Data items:
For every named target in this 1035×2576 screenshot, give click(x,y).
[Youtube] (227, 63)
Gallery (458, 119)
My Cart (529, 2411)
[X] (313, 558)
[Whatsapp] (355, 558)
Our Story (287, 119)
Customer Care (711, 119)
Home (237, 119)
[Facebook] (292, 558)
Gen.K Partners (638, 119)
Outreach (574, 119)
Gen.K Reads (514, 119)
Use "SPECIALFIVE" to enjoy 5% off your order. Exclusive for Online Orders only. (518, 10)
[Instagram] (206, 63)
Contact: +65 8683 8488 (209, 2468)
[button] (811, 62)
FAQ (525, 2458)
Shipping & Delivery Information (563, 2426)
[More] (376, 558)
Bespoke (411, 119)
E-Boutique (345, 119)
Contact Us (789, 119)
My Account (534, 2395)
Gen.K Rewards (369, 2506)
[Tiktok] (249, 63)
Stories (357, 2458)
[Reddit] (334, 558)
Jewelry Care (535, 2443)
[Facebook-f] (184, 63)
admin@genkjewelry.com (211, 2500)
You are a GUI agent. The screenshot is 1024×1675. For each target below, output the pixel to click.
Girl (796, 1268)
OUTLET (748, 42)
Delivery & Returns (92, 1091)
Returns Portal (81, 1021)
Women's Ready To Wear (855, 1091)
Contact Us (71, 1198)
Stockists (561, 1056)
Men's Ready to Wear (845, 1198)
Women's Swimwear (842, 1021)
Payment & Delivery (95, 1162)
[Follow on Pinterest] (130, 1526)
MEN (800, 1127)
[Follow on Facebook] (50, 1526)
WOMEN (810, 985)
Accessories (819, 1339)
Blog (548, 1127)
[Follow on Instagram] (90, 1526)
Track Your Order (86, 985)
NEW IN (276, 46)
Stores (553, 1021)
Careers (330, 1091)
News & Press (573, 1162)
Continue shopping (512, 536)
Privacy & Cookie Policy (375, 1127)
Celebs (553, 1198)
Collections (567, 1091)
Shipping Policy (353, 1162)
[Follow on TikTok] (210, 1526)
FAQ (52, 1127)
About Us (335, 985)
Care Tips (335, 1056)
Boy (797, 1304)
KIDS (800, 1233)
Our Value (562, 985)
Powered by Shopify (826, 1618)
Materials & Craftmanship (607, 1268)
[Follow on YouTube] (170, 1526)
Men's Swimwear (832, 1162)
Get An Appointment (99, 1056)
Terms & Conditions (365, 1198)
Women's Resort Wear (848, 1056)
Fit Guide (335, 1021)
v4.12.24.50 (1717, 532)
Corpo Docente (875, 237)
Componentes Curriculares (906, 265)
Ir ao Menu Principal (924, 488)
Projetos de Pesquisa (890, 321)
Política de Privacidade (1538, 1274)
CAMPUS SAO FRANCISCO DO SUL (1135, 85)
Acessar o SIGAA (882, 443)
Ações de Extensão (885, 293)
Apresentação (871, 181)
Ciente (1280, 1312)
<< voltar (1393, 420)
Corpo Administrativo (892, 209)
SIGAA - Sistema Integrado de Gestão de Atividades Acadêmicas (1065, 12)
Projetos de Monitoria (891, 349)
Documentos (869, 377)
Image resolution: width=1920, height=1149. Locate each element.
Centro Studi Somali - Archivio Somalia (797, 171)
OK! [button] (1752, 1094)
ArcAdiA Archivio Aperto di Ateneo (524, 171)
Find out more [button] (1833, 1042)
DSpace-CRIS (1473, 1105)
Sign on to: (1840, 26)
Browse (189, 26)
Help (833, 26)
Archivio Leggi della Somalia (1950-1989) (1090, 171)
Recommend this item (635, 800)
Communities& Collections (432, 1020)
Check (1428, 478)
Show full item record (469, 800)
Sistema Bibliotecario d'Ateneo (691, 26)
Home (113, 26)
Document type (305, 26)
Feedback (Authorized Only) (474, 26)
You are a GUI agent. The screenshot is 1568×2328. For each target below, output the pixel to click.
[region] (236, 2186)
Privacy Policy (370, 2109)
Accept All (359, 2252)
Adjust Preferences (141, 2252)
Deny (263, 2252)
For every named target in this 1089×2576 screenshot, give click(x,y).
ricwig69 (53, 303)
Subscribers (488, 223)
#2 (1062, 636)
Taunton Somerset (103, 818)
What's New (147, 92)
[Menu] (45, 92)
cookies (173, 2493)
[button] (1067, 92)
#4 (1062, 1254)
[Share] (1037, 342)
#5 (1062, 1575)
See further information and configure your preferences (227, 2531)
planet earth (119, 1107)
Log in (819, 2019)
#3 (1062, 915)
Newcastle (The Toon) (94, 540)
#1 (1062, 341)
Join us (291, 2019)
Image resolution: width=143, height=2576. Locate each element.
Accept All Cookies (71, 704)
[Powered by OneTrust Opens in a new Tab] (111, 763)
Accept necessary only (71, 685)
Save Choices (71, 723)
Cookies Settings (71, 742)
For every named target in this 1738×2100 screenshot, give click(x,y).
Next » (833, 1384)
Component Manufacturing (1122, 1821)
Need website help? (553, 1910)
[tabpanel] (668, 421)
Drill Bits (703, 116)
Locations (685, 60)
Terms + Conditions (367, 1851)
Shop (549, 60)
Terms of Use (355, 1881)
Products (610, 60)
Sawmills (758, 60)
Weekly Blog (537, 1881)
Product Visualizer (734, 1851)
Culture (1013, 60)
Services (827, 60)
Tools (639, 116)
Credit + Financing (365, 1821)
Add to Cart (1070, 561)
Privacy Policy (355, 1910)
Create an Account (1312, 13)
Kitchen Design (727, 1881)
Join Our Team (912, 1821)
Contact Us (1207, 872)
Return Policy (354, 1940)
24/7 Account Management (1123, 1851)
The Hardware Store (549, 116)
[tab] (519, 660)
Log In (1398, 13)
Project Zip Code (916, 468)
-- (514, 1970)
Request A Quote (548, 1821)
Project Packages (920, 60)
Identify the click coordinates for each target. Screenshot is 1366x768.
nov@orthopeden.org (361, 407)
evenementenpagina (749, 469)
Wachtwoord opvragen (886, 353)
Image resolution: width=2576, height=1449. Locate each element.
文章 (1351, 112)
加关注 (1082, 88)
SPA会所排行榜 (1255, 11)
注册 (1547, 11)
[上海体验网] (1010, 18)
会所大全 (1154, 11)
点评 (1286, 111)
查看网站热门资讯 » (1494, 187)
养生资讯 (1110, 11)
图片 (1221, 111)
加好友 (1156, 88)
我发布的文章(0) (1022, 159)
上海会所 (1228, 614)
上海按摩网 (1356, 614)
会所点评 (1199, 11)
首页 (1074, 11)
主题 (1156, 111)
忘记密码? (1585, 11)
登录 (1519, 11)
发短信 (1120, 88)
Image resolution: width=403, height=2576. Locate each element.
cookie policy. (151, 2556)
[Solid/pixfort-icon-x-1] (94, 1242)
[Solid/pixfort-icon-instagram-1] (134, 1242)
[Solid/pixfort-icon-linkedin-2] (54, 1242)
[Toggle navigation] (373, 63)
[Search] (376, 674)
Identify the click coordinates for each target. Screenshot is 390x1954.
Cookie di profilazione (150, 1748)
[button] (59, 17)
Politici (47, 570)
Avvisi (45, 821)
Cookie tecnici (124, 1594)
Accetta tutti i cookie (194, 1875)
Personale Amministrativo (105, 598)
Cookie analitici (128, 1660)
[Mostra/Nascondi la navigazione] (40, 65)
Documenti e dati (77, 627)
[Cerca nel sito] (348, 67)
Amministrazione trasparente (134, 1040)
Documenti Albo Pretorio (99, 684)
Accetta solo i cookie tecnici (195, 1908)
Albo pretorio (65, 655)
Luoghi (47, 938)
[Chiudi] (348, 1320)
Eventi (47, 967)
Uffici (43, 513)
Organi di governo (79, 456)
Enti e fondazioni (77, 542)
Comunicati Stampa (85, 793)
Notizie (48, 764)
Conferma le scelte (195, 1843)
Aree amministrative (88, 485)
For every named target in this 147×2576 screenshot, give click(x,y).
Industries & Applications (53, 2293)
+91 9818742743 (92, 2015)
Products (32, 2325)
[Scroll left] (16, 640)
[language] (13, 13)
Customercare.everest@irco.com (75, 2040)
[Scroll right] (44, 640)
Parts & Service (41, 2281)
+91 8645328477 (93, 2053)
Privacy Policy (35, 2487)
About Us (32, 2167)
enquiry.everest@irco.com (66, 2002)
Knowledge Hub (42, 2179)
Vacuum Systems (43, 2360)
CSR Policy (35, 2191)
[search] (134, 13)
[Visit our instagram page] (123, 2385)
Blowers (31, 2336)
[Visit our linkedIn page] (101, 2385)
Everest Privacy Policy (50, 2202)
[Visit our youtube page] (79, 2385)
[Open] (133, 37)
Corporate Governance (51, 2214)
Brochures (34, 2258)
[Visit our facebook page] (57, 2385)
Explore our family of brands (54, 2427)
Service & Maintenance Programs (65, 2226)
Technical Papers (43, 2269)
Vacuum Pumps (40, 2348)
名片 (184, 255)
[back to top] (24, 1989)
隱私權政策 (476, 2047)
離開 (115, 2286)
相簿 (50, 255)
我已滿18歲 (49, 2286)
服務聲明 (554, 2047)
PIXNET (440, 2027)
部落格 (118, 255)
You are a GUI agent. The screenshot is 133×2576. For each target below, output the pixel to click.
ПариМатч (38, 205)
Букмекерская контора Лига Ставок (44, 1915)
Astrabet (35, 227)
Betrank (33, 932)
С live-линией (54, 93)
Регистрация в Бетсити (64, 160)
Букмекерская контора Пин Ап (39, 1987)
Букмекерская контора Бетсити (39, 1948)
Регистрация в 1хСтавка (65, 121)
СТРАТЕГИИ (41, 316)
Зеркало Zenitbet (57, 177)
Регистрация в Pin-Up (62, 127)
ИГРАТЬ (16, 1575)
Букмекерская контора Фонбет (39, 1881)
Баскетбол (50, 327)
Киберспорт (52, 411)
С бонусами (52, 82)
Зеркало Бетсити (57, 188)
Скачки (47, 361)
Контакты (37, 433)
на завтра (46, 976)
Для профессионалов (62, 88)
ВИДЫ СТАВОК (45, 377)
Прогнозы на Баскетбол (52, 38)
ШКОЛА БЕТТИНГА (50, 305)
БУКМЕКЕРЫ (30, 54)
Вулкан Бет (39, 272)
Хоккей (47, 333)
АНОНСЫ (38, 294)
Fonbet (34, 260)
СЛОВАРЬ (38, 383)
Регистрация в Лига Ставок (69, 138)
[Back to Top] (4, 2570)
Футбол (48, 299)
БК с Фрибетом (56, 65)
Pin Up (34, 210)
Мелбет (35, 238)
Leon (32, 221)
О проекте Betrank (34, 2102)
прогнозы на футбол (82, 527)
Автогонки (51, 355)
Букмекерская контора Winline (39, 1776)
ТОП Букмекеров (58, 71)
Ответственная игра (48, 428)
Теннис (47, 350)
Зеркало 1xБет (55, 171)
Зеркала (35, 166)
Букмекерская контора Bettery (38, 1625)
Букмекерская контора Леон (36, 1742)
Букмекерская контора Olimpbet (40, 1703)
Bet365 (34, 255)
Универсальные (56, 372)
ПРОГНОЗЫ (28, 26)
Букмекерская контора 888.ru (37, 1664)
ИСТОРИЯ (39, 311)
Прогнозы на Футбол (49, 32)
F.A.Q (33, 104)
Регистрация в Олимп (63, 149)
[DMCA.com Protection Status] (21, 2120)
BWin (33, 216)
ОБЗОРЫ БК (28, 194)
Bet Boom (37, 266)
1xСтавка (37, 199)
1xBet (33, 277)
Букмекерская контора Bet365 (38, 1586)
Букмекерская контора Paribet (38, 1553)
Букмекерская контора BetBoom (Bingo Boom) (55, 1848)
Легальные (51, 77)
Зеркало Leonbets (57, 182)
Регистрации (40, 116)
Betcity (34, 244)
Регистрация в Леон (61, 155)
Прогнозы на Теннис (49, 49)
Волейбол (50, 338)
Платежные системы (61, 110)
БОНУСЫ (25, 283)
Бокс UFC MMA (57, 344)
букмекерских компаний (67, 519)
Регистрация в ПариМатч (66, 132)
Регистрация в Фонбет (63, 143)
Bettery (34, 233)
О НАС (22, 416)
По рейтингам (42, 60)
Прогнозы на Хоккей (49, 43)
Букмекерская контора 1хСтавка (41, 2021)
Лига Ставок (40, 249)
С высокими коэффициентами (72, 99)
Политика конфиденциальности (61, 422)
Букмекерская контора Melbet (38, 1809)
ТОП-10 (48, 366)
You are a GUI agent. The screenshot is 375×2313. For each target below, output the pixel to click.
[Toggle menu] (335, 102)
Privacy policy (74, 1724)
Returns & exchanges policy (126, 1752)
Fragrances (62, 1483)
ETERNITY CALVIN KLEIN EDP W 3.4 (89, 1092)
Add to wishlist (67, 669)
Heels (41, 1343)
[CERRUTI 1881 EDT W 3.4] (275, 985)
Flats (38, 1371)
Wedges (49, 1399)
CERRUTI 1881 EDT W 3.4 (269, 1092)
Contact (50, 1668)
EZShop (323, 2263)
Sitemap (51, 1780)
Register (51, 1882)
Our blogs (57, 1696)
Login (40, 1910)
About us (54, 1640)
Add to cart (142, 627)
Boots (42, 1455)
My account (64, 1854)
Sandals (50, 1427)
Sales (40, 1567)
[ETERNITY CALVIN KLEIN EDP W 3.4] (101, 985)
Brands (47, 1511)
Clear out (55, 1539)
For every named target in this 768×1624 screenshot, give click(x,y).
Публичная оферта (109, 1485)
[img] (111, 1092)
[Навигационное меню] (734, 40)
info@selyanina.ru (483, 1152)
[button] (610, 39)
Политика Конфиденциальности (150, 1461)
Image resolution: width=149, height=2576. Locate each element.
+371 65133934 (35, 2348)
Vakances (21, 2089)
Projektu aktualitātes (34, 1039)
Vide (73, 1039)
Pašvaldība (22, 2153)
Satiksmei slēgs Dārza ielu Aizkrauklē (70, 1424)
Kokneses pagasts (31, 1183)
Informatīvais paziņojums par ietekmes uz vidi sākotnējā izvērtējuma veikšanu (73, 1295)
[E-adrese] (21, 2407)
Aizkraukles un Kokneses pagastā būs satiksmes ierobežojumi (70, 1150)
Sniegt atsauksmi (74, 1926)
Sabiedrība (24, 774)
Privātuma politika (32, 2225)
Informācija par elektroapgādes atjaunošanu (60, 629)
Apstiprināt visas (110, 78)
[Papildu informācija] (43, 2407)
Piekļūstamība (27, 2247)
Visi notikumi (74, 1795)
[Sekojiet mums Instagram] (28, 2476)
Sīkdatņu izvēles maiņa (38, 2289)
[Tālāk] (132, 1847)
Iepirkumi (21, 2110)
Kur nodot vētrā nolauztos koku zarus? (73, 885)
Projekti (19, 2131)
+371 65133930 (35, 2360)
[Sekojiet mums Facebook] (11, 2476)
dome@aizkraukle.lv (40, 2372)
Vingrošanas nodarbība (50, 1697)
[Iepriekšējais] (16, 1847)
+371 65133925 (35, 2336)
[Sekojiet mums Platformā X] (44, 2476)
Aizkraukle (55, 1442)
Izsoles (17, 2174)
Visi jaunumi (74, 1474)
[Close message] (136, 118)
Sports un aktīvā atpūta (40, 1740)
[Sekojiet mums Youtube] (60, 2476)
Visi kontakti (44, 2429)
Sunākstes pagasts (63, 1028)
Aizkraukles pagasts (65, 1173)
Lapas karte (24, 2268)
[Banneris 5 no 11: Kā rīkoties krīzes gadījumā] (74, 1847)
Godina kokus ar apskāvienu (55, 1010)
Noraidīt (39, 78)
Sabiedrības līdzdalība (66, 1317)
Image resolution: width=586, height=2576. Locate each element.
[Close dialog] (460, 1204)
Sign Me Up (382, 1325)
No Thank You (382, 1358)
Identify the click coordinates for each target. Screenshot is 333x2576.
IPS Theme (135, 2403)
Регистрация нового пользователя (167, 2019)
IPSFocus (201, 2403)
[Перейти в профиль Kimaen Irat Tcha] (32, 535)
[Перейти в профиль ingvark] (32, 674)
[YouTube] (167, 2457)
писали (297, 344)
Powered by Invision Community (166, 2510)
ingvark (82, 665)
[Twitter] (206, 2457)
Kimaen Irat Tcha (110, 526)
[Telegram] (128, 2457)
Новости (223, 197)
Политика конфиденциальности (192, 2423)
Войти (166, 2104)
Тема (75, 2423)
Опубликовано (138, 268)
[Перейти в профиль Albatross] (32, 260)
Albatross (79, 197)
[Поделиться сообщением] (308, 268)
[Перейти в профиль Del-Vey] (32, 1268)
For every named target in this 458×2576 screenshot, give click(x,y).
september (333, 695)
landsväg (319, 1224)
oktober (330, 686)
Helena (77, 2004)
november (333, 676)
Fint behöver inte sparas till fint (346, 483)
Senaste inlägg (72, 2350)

REQUIREMENT:
Take the stretch of lines above from the one containing "[Search] (376, 674)" through the one containing "PIXNET (440, 2027)" and repeat it exactly, adding no other line.

ANSWER TO THIS EXERCISE:
[Search] (376, 674)
Identify the click coordinates for each target. Screenshot is 390x1954.
Cookie di profilazione (150, 1748)
[button] (59, 17)
Politici (47, 570)
Avvisi (45, 821)
Cookie tecnici (124, 1594)
Accetta tutti i cookie (194, 1875)
Personale Amministrativo (105, 598)
Cookie analitici (128, 1660)
[Mostra/Nascondi la navigazione] (40, 65)
Documenti e dati (77, 627)
[Cerca nel sito] (348, 67)
Amministrazione trasparente (134, 1040)
Documenti Albo Pretorio (99, 684)
Accetta solo i cookie tecnici (195, 1908)
Albo pretorio (65, 655)
Luoghi (47, 938)
[Chiudi] (348, 1320)
Eventi (47, 967)
Uffici (43, 513)
Organi di governo (79, 456)
Enti e fondazioni (77, 542)
Comunicati Stampa (85, 793)
Notizie (48, 764)
Conferma le scelte (195, 1843)
Aree amministrative (88, 485)
For every named target in this 147×2576 screenshot, give click(x,y).
Industries & Applications (53, 2293)
+91 9818742743 (92, 2015)
Products (32, 2325)
[Scroll left] (16, 640)
[language] (13, 13)
Customercare.everest@irco.com (75, 2040)
[Scroll right] (44, 640)
Parts & Service (41, 2281)
+91 8645328477 (93, 2053)
Privacy Policy (35, 2487)
About Us (32, 2167)
enquiry.everest@irco.com (66, 2002)
Knowledge Hub (42, 2179)
Vacuum Systems (43, 2360)
CSR Policy (35, 2191)
[search] (134, 13)
[Visit our instagram page] (123, 2385)
Blowers (31, 2336)
[Visit our linkedIn page] (101, 2385)
Everest Privacy Policy (50, 2202)
[Visit our youtube page] (79, 2385)
[Open] (133, 37)
Corporate Governance (51, 2214)
Brochures (34, 2258)
[Visit our facebook page] (57, 2385)
Explore our family of brands (54, 2427)
Service & Maintenance Programs (65, 2226)
Technical Papers (43, 2269)
Vacuum Pumps (40, 2348)
名片 (184, 255)
[back to top] (24, 1989)
隱私權政策 (476, 2047)
離開 (115, 2286)
相簿 (50, 255)
我已滿18歲 (49, 2286)
服務聲明 (554, 2047)
PIXNET (440, 2027)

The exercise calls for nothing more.